SUPPLIED DATA section start

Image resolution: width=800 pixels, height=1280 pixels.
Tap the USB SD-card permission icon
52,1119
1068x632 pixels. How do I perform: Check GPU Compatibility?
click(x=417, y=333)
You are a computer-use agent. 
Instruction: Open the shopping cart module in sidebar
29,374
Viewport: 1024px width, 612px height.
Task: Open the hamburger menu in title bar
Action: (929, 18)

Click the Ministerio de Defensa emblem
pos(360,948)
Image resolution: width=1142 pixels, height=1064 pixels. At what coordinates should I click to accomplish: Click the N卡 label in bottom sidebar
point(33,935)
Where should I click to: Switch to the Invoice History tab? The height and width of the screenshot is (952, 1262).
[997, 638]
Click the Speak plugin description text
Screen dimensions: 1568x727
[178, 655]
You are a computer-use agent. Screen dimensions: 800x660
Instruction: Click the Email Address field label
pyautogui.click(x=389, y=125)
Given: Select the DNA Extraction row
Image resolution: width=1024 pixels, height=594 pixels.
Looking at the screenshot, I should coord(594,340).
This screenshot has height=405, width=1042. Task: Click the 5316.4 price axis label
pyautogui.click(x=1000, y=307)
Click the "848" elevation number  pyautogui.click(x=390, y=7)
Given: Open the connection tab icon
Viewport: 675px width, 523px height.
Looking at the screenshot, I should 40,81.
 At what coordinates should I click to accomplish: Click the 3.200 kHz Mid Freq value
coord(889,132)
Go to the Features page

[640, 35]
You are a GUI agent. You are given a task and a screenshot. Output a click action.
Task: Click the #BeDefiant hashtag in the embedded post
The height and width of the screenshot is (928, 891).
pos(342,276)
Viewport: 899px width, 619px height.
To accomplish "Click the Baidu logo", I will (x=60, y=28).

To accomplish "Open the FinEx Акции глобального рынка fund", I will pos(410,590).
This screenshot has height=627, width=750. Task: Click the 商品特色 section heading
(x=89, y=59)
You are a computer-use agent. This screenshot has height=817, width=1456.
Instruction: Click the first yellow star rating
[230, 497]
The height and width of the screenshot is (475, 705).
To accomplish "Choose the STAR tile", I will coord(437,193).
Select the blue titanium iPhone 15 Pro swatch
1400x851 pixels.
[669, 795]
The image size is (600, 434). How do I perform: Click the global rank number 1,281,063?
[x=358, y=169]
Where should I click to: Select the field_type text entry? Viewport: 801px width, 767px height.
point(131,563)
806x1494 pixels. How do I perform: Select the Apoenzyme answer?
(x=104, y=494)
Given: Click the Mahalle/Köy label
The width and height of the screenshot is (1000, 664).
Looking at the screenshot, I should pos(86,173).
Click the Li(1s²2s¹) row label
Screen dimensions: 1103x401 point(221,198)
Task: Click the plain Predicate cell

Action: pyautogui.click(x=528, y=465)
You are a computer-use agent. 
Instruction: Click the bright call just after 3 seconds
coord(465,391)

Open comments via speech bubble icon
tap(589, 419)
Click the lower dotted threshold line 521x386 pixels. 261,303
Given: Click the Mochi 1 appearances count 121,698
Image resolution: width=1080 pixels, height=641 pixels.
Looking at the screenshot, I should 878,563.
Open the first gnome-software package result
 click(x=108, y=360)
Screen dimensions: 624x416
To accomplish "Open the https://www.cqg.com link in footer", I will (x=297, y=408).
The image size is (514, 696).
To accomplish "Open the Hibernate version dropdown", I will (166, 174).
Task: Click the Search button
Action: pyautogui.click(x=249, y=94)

SUPPLIED DATA section end

WORK REQUEST
Your answer should be one number: how many lines of the material include the word "agent".

ANSWER
5